Business
Trudeau launches assault on property rights to answer housing shortage

From the MacDonald Laurier Institute
By Aaron Wudrick and Jon Hartley
Liberals crack down on short-term rental owners in fiscal update — while ignoring the need for mass-scale construction of private builds
In Tuesday’s fiscal update, the Trudeau government found itself trying to bury the lede in a bad news story of bigger deficits, higher debt payments and a weakened economy.
Following a slew of opinion polls that show the Liberals trailing the opposition Conservatives by a widening margin, the update also exuded a palpable sense of urgency as the government scrambles to address a critical issue on which they were caught completely off guard: housing.
Housing has emerged, in recent months, as arguably the single biggest political concern in Canada. It impacts middle- and lower-income Canadians most severely and is a significant part of why the Liberals have been bleeding support amongst these key constituencies, which disproportionately include younger Canadians.
In response to their slide in the polls, the Liberals have belatedly started to act on the file — by removing the GST on new rental builds and dedicating $4 billion to a housing accelerator program that aims to incentivize municipalities to remove prohibitive zoning barriers. The fiscal update boasted that this fund has already signed agreements with nine cities to build 21,000 homes over the next three years, which sounds impressive until you consider that Canada needs approximately 3.5 million new homes by 2030 to fix the affordability crisis.

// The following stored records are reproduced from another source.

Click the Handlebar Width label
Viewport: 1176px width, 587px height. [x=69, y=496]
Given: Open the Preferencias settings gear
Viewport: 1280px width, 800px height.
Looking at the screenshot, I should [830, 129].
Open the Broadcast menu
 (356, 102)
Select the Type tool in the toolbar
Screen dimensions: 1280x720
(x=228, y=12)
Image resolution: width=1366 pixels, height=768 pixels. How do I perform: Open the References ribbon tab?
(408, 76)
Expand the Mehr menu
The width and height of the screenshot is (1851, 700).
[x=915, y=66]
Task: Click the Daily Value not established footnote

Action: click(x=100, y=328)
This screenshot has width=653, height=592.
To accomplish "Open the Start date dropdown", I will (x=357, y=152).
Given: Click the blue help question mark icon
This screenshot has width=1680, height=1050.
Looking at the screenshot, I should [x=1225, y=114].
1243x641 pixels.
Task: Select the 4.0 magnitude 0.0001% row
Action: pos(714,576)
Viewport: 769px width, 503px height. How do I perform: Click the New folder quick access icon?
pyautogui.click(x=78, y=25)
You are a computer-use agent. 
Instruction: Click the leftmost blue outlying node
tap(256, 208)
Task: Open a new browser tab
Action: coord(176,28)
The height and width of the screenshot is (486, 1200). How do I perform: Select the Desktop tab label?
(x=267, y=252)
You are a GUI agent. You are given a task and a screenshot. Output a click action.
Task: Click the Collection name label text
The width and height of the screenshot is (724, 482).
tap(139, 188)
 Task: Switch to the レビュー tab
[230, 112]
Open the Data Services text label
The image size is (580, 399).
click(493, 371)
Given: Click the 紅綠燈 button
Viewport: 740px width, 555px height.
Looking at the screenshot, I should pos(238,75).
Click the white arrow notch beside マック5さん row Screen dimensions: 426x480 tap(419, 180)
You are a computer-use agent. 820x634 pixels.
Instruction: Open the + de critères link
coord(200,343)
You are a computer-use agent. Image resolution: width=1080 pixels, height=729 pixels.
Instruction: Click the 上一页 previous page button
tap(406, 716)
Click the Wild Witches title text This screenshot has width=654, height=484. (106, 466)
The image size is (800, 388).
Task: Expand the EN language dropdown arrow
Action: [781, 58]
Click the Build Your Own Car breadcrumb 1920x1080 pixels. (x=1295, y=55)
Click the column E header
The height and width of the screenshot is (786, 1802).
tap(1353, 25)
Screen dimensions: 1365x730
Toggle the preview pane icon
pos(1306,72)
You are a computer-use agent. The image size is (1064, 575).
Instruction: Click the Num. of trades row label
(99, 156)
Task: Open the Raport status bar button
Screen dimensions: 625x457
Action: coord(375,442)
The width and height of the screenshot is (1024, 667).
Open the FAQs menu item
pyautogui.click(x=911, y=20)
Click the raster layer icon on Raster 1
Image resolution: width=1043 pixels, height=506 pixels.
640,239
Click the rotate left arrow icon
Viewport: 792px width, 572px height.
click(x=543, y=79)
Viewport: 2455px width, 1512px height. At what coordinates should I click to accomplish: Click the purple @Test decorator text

While any new housing supply will be welcome, the measures amount to knee-jerk reactions by a government that tries to solve problems by hastily showering them with money. While the Housing Accelerator Fund correctly focuses on scrapping restrictive zoning, the real goal should be to incentivize the construction of privately built housing on a mass scale, rather than simply subsidize additional public housing. The real cause of Canada’s housing shortage is not market failure but a series of policy failures on multiple fronts and levels.
Perhaps most alarming is the government’s assault on short-term rental housing by reducing tax deductions available to property owners, framed as a crusade against greedy landlords profiting from tourists while everyday Canadians scramble to keep a roof over their heads. The implicit assumption seems to be that, by making short-term rentals less attractive, these units will be magically transformed into long-term rental accommodations (which is wishful thinking, to say the least). In so doing, the government overlooks the diverse array of reasons Canadians choose to rent out properties on a short-term basis.
Flexibility — as facilitated by platforms like Airbnb — is essential for those who do not wish to commit to full-time landlord responsibilities. Additionally, Canadians may have family members who intermittently require housing, such as aging parents or university students. Long-term tenancy, burdened with compliance issues and eviction challenges, is unappealing to many property owners. If the government instead chose to make the work of a landlord more attractive, it wouldn’t need to make short-term rentals less appealing.
Even more troubling is the broader trend of the government encroaching on Canadians’ property rights, ostensibly to compensate for its own housing policy failures. Dictating how citizens use their own property raises serious concerns about the government overstepping its bounds. In a country with well-established property rights, it is inappropriate and misguided for the government to meddle in the choices of families seeking to make ends meet by renting out their properties.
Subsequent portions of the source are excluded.